[Exercise inputs Boundary: Start]

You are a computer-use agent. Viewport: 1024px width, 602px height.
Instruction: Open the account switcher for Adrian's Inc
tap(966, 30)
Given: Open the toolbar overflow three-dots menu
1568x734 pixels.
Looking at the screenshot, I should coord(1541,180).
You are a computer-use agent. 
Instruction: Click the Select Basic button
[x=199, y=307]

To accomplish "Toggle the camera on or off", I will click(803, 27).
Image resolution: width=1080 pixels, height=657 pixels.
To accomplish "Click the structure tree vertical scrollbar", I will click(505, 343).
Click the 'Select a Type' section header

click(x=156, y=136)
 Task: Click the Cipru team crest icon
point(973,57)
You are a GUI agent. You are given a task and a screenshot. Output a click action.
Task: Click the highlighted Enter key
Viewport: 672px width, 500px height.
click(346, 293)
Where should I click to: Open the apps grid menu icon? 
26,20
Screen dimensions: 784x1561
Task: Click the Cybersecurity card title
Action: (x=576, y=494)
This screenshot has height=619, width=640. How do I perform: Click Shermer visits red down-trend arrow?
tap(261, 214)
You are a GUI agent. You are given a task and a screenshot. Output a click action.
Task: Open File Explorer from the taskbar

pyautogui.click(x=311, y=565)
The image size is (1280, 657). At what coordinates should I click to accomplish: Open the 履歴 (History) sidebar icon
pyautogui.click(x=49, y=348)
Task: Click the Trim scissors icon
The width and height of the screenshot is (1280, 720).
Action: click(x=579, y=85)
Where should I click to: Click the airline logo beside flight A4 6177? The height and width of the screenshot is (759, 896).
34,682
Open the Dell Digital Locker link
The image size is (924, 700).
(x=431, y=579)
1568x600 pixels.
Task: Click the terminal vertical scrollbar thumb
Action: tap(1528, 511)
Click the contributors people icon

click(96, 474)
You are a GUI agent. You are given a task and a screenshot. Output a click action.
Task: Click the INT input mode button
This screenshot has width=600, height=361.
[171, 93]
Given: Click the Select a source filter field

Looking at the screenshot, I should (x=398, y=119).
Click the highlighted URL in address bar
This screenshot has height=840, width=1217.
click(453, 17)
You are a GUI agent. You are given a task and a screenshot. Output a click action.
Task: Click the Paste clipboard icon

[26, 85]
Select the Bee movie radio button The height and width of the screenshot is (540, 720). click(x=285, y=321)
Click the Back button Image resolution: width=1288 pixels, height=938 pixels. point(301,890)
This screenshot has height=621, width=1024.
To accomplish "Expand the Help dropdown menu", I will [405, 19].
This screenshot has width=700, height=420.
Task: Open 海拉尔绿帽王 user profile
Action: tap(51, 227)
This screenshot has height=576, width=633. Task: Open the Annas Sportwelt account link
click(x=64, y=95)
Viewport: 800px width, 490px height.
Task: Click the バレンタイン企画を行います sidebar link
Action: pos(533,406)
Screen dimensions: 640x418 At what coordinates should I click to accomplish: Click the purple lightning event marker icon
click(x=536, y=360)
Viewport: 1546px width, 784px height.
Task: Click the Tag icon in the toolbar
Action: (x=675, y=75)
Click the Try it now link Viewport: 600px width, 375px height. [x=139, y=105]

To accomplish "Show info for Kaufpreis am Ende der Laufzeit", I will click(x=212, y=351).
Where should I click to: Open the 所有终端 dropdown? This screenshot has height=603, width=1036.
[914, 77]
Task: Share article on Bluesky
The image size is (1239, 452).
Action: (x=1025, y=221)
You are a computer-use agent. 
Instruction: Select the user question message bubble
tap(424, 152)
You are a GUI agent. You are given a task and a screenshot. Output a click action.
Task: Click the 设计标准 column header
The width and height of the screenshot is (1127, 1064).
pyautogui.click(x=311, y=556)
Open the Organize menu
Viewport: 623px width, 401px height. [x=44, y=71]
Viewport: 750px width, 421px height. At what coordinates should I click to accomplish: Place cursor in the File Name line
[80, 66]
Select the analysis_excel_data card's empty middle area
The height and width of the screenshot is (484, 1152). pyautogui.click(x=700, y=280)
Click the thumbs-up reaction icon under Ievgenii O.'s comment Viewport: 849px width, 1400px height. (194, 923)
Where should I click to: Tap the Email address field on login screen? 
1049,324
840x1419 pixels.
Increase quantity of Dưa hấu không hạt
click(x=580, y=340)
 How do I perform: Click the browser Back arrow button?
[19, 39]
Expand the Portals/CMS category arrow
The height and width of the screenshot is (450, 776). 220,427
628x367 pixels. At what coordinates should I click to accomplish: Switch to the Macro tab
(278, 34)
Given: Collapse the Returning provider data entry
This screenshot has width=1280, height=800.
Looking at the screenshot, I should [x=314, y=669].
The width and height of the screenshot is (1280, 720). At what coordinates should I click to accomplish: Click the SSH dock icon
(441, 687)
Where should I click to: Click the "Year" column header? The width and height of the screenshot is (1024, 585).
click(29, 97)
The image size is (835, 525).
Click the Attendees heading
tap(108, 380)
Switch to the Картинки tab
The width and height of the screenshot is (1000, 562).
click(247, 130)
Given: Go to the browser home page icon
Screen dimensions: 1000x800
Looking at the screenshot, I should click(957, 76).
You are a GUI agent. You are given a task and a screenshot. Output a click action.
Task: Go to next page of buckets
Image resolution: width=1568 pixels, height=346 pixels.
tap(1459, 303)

[Exercise inputs Boundary: End]

→ **Task goal**
For the word "page", count how many lines of the entries contain it; give the number and nothing more.

→ **Reply to the task**
2